On Jan. 25, the CoD legend announced he’d be doing a partnered stream to reveal a new Halo Infinite map created in the in-game Forge system alongside OpTic founder and longtime friend Hector “H3CZ” Rodriguez.
While Scump isn’t the only former OpTic CoD legend to move in Halo‘s direction (his longtime teammate in Matthew “FormaL” Piper moved to Halo at the beginning of 2022 and won a world championship later on), that’s not the only game he’s considering either.
On an earlier stream, Scump said that he’s “down to run some [VALORANT]” but admitted he’s a little hesitant to jump straight into other games, saying he wasn’t sure if people would watch him play. But he acknowledged in the same stream that he has got to “get out of the mindset” of being scared to venture out beyond CoD, which is easier said than done given he’s spent the past decade of his life solely dedicated to that title.

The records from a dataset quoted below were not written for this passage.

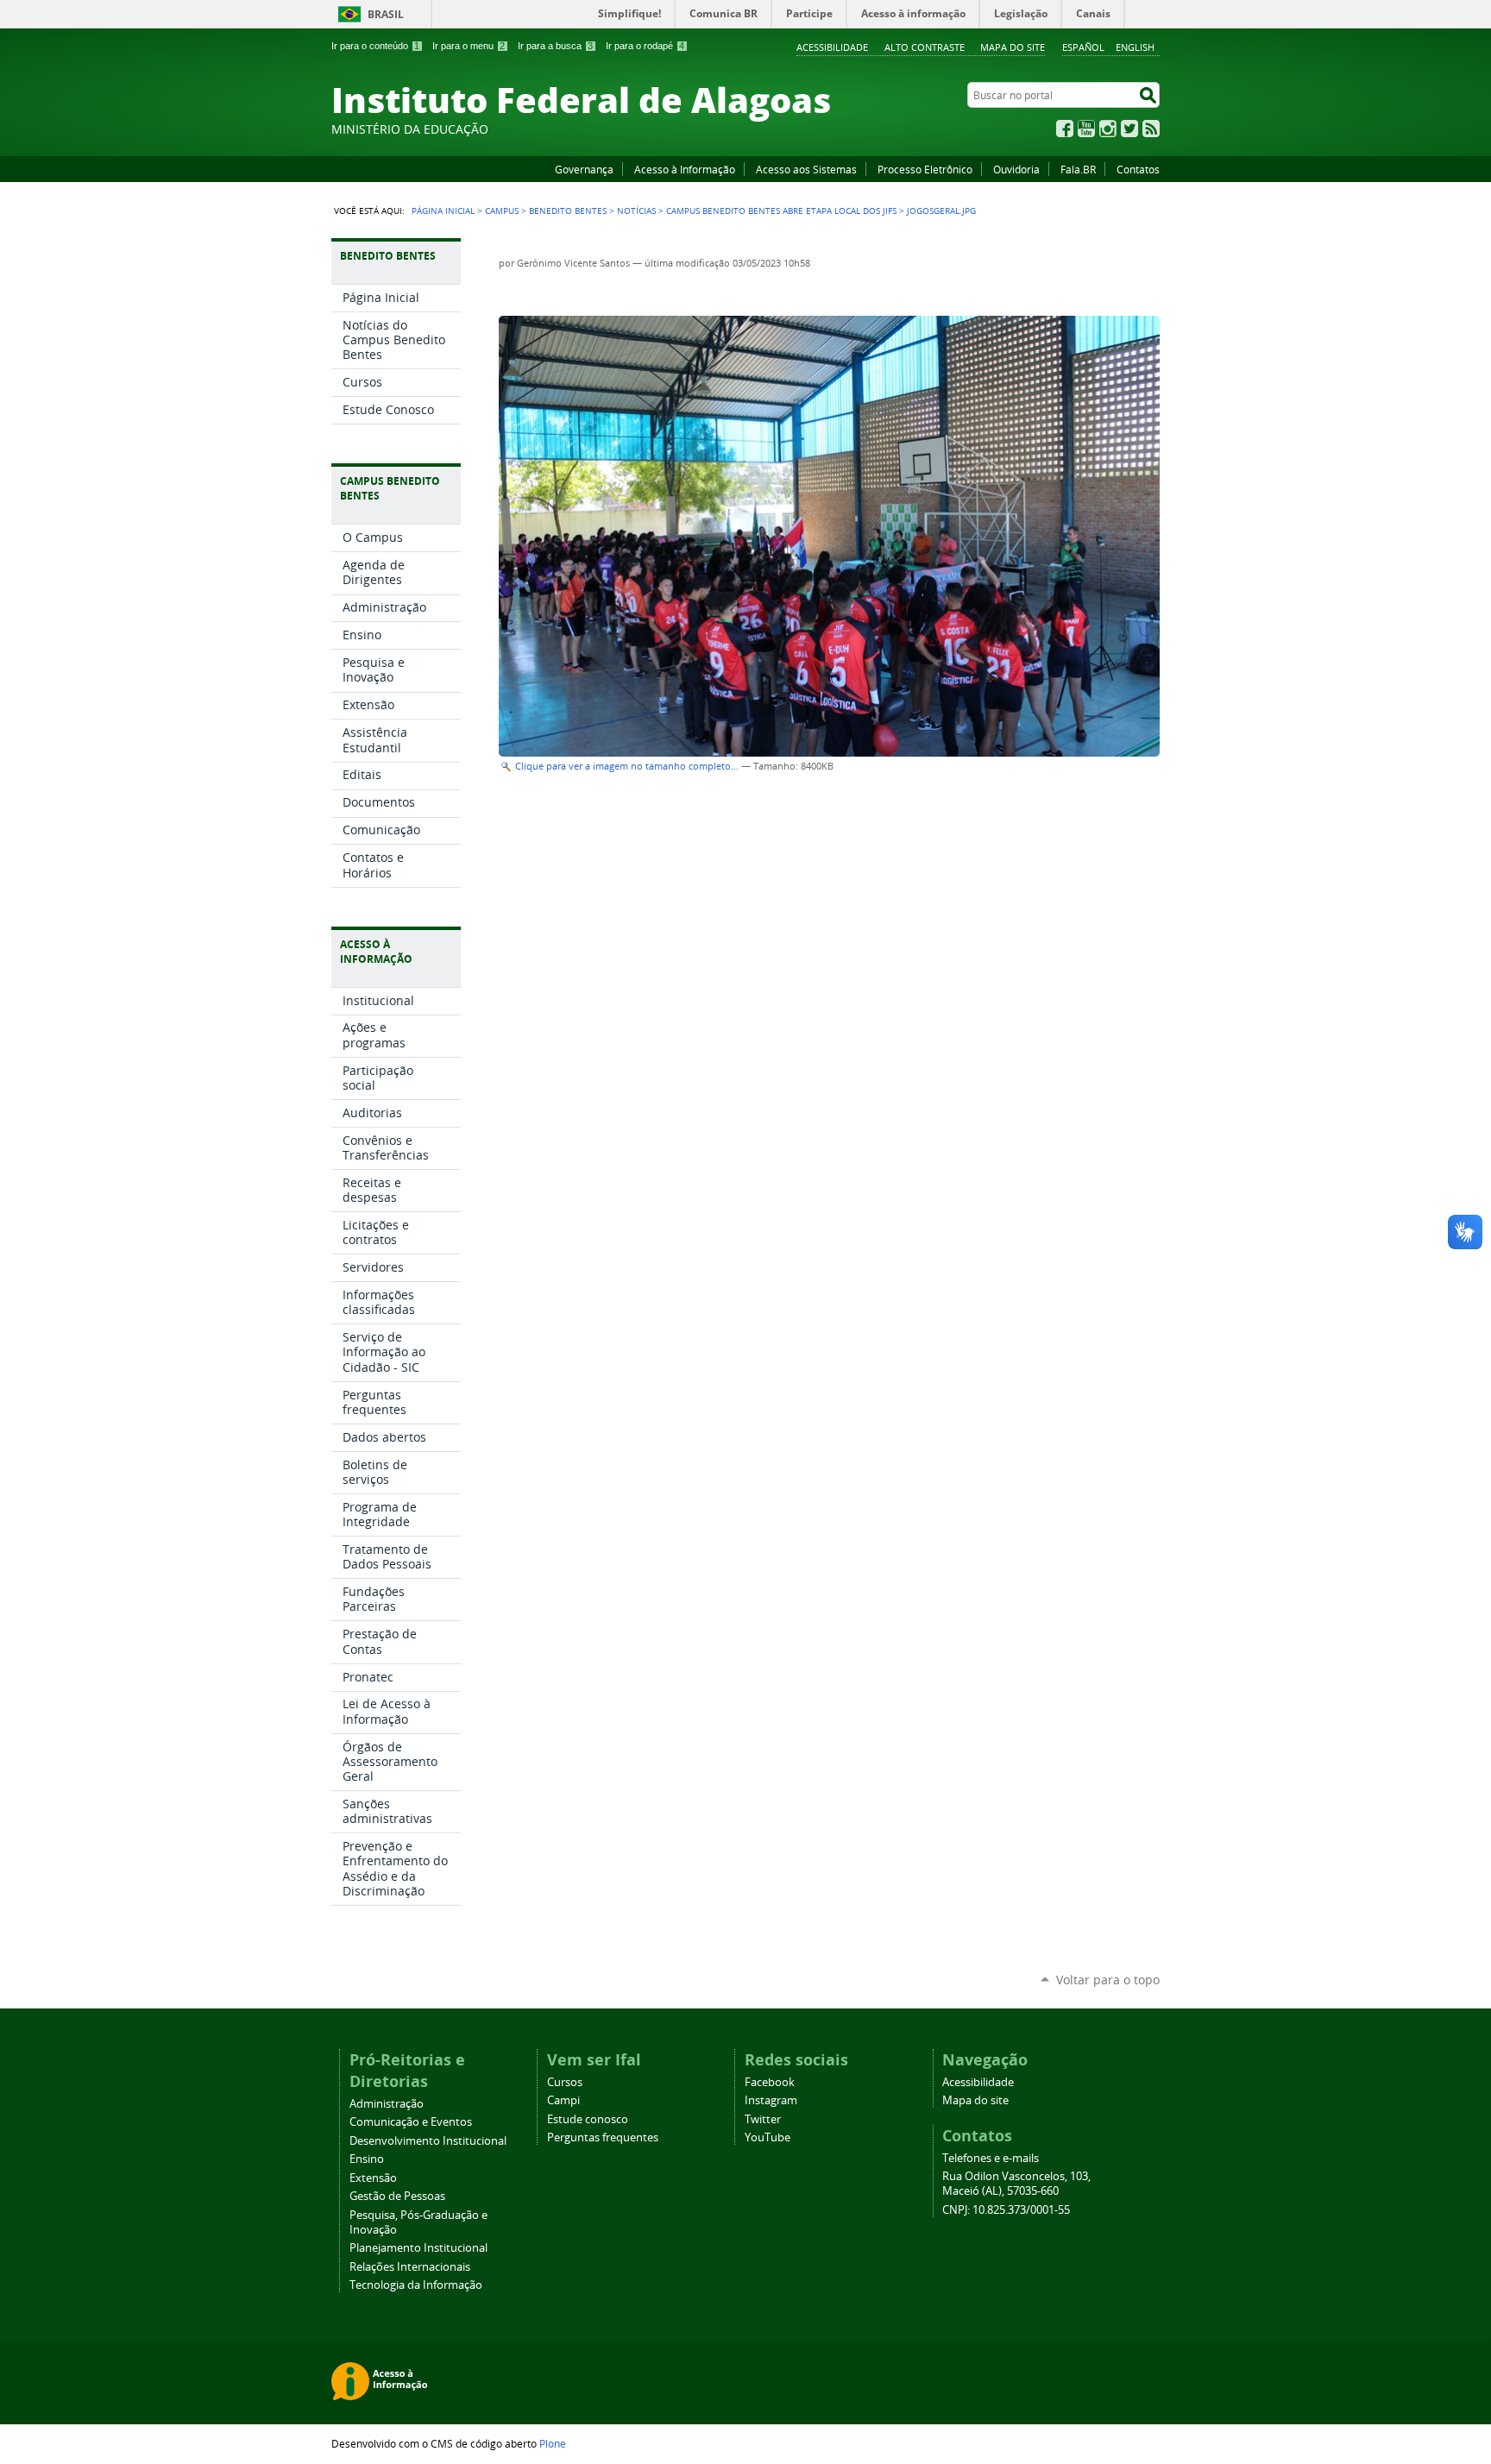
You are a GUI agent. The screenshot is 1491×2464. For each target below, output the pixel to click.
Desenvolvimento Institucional (427, 2141)
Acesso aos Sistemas (806, 169)
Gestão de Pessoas (397, 2196)
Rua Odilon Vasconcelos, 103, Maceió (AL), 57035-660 (1016, 2183)
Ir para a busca (555, 46)
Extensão (373, 2178)
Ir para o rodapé (645, 46)
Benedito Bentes (568, 210)
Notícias (636, 210)
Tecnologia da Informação (415, 2285)
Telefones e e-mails (990, 2158)
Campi (563, 2100)
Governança (584, 169)
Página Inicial (443, 210)
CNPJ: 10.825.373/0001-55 (1006, 2210)
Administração (386, 2103)
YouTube (1086, 128)
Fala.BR (1078, 169)
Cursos (564, 2082)
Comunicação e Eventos (410, 2122)
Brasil (386, 14)
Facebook (1064, 128)
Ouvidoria (1016, 169)
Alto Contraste (924, 47)
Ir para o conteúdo (375, 46)
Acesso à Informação (684, 169)
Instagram (1108, 128)
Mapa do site (1012, 47)
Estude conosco (587, 2119)
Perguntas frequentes (602, 2137)
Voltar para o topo (1108, 1979)
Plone (552, 2443)
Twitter (1129, 128)
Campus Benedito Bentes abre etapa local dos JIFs (781, 210)
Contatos (1138, 169)
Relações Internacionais (409, 2267)
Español (1083, 47)
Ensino (366, 2159)
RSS (1151, 128)
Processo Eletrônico (925, 169)
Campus (502, 210)
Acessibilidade (832, 47)
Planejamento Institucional (418, 2248)
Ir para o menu (468, 46)
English (1135, 47)
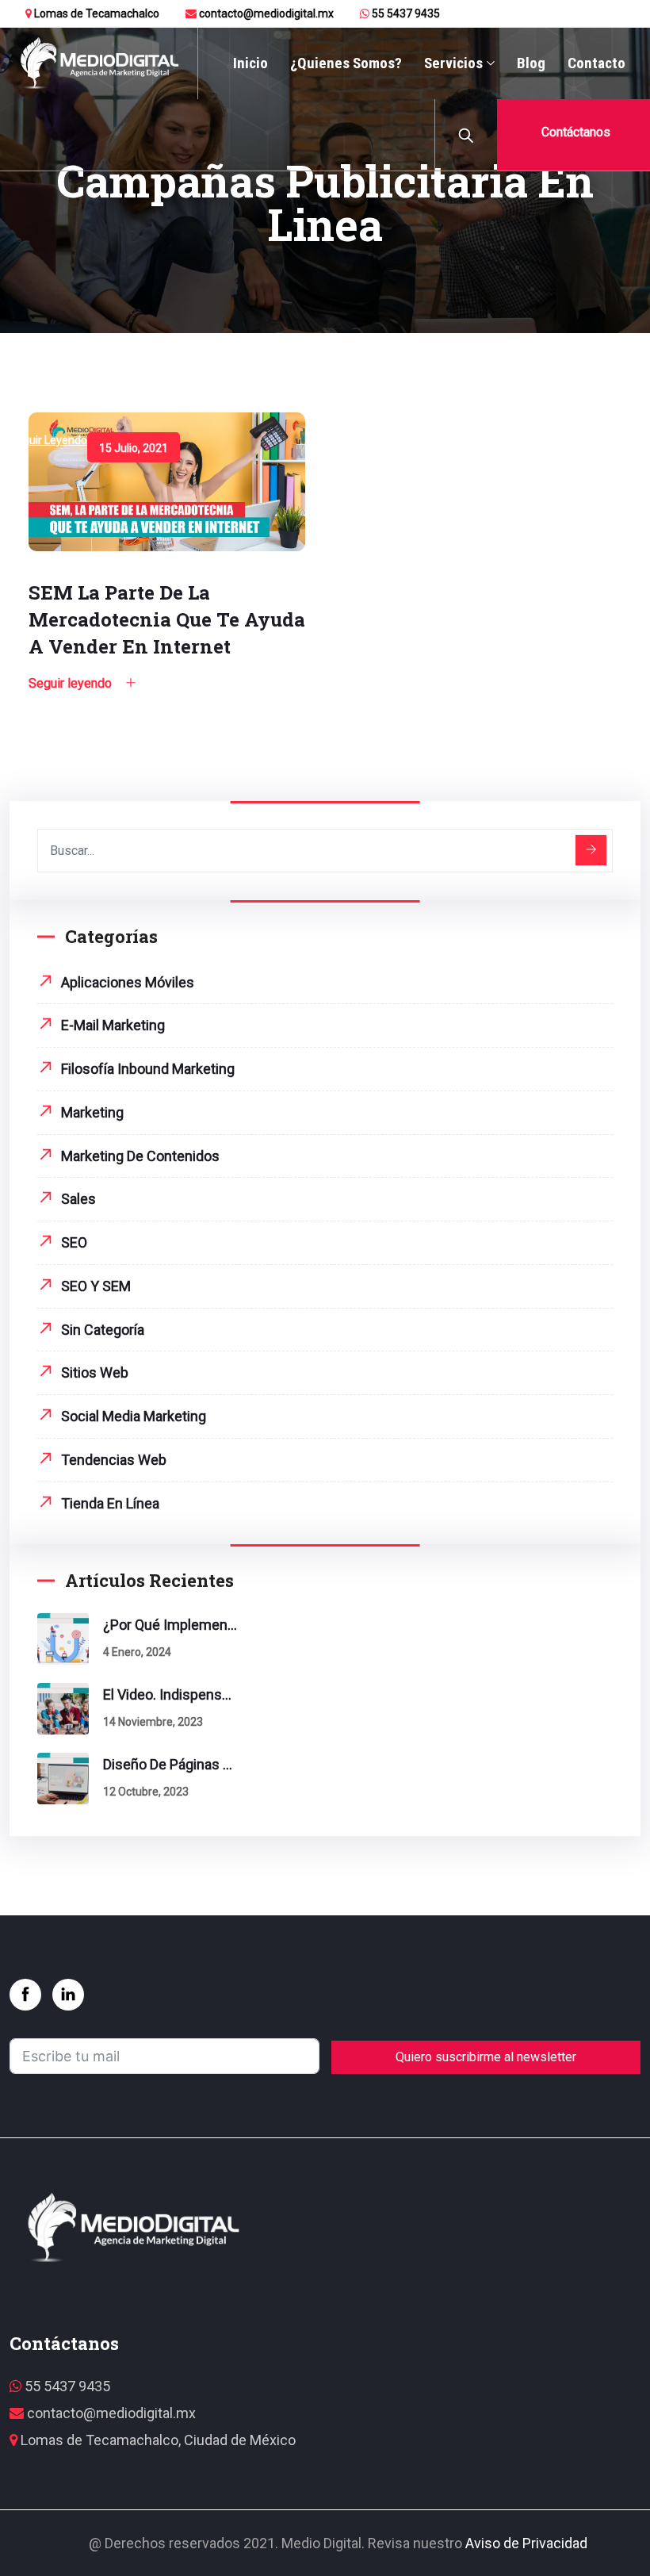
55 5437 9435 (404, 13)
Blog (531, 63)
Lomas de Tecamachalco (95, 13)
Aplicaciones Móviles (127, 982)
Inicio (250, 63)
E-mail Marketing (113, 1025)
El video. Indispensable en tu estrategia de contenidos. (170, 1694)
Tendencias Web (113, 1459)
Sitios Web (94, 1372)
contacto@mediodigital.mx (265, 13)
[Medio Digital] (99, 64)
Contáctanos (574, 132)
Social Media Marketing (133, 1416)
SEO (74, 1242)
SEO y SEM (96, 1286)
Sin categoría (102, 1329)
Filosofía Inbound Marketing (148, 1068)
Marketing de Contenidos (140, 1156)
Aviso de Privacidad (526, 2543)
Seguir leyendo (48, 440)
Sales (78, 1198)
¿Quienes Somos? (346, 63)
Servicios (453, 63)
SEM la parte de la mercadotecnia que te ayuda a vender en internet (167, 619)
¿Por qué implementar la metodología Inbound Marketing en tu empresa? (170, 1624)
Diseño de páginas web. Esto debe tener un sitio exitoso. (170, 1764)
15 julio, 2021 (133, 448)
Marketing (92, 1112)
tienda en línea (110, 1503)
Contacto (596, 63)
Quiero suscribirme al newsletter (486, 2056)
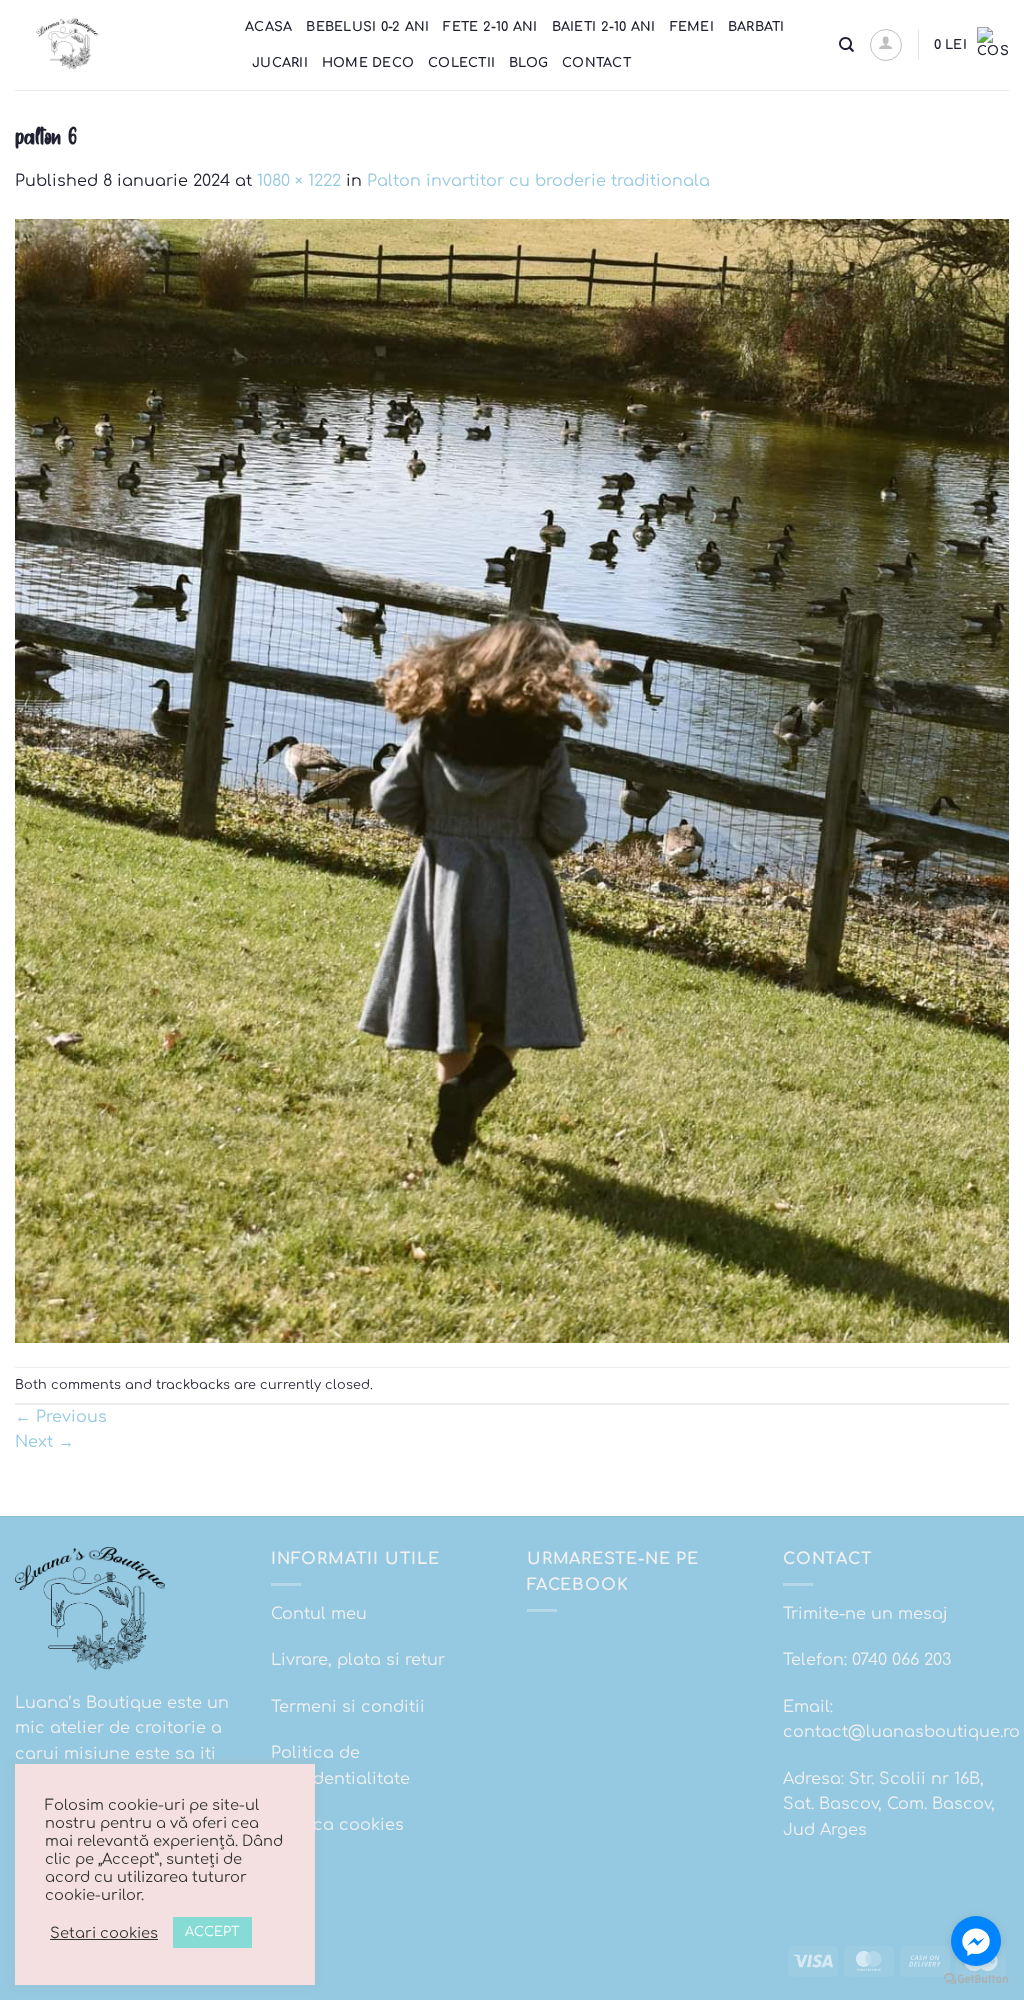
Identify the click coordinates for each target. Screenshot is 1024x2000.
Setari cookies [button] (104, 1933)
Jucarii (280, 63)
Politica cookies (337, 1825)
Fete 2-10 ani (490, 27)
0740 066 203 (901, 1660)
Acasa (268, 27)
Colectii (461, 63)
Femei (692, 27)
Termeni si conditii (348, 1707)
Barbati (756, 27)
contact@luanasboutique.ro (901, 1732)
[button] (886, 45)
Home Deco (368, 63)
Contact (596, 63)
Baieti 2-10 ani (604, 27)
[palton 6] (512, 780)
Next (44, 1442)
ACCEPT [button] (212, 1932)
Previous (61, 1417)
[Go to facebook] (976, 1941)
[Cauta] (846, 45)
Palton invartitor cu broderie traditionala (538, 181)
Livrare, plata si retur (358, 1660)
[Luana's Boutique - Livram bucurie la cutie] (115, 45)
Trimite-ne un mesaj (865, 1614)
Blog (528, 63)
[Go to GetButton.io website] (976, 1979)
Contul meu (319, 1614)
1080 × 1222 (299, 181)
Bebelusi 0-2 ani (367, 27)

During that clip, 100T founder and former OpTic teammate Matthew “Nadeshot” Haag told Scump to “hold off” on playing VALORANT until a time when he would be comfortable going weeks without CoD. Nadeshot disagreed with Scump regarding the notion that people wouldn’t watch, putting him in the class of streaming stars like shroud and ensuring him that viewership would “slowly but surely go up.”
Last week, right after Scump announced his retirement, Nadeshot said the timing of the decision was “bizarre” given that both the player base and content around Modern Warfare 2 and Warzone 2 were declining.
Despite that, it’s clear that there are still plenty of opportunities for Scump to make CoD content that rakes in viewers. During the first set of online qualifier matches after his retirement, Scump’s watch party stream did better numbers than the actual CDL stream itself.